My Oregon field site, Hawk Rim (paper in submission!)
As with any overseas research project, the hardest part is getting there, so when one of my best friends from undergrad recommended applying for a Fulbright, I did, and here I am getting ready to take advantage of the amazing experience the Fulbright to Kyrgyzstan provides. For those who don’t know me, I am not the world’s most organized person. Thus, two days after Christmas I’m scrambling to pack my room, pack my suitcases, photograph my existing fossils, and amass all the references I need to write papers and do research in another country! I’m at least going in with the advantage of having spent several weeks in Kyrgyzstan doing research last summer. I have a place to stay in Bishkek (the capitol) when I get there, so I’ll spend my first few months working on preparing the fossils I left there on my last trip.
The view from where I will be staying in Bishkek. Note the tall (14,000 feet) peaks of the Kyrgyz Range rising in the background. The sharp contrast from flat to hills is a massive thrust fault putting the city in a earthquake hazard zone (note the huge Soviet style block buildings).
Once the weather warms up and some of the snow melts I’ll be out doing fieldwork! I have at least been organized enough to order some fossil prep materials including a polymer called Butvar b-90, which will hopefully prevent a repeat of the “great 2014 glue catastrophe”. When fossils are found, they are often in pretty rough shape.
Fossil above the green dental pick is a metapodial (hand bone) from a fossil horse called Hipparion. Note it's broken in many places...
Even if you are lucky enough to find whole bones, or even more rarely, a skeleton, they tend to be very broken and only held together by the surrounding rock.
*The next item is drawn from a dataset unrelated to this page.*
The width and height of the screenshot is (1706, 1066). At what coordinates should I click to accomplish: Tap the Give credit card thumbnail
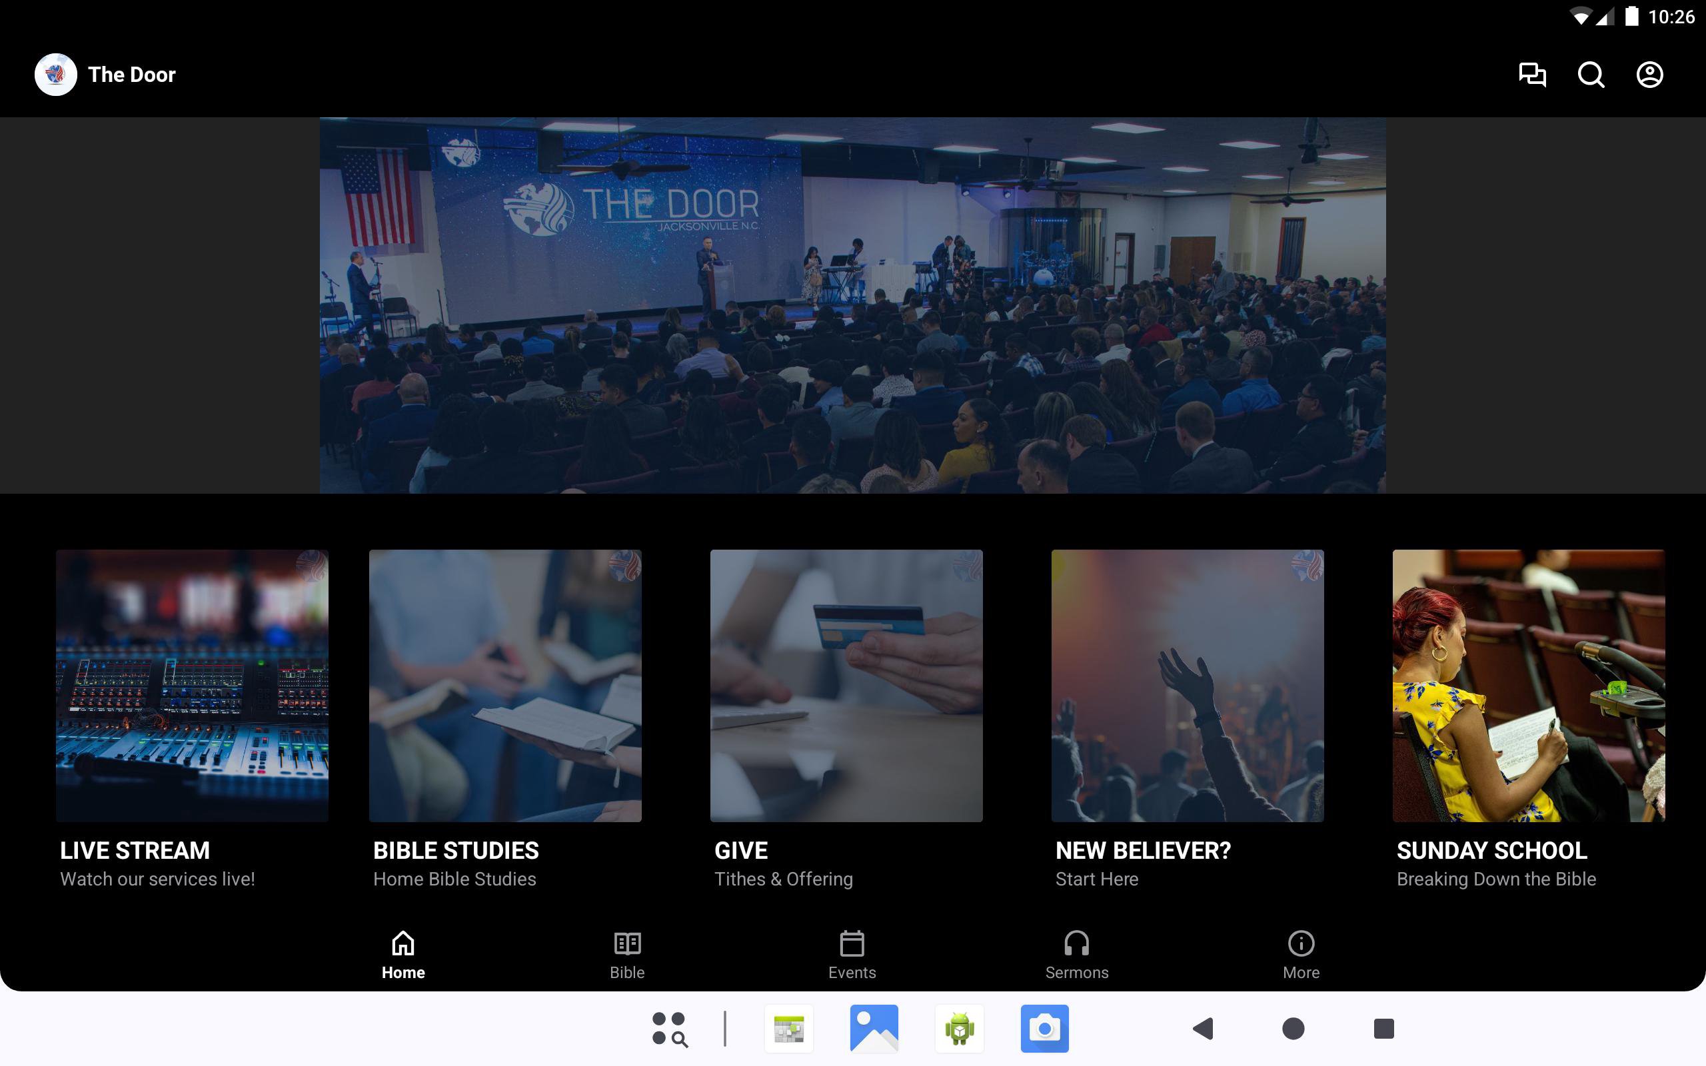846,685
This is especially the case with the Kyrgyz fossils, as the rocks they are in have tons of faults as well as clay mineral replacement. Knowing this, I use a dilute form of polymer as a consolidant. Last summer I brought plastic bottles, polymer plastic beads wrapped up ready-to-dissolve, and figured I’d get some acetone in Kyrgyzstan as my solvent. Well it turns out some people apparently use acetone in bombs, and thus you can’t get it in a pure lab grade form… I tried. I really tried. $100 later I had a brown glass bottle sealed with wax delivered in a plastic bag. There were numerous chemical formulas written on the outside, with the clearest one saying “CCl”. That is not the formula for acetone. When I went ahead and tried to make consolidant, it certainly didn’t smell like nail polish remover. The polymer did start to dissolve, but not as rapidly or as well as it should have. Whatever concoction I made more importantly only sort of held together fossils. While better than nothing, it took far more of it, and very little penetrated into the bone as planned. Many of the fossils did not come out of the ground, or back to the states well as a result. So this year I have “glue” that is soluble in pure alcohol and is even semi soluble in water. You know what THAT means? If I have to, I can just use vodka. It’s a lot cheaper and very readily available!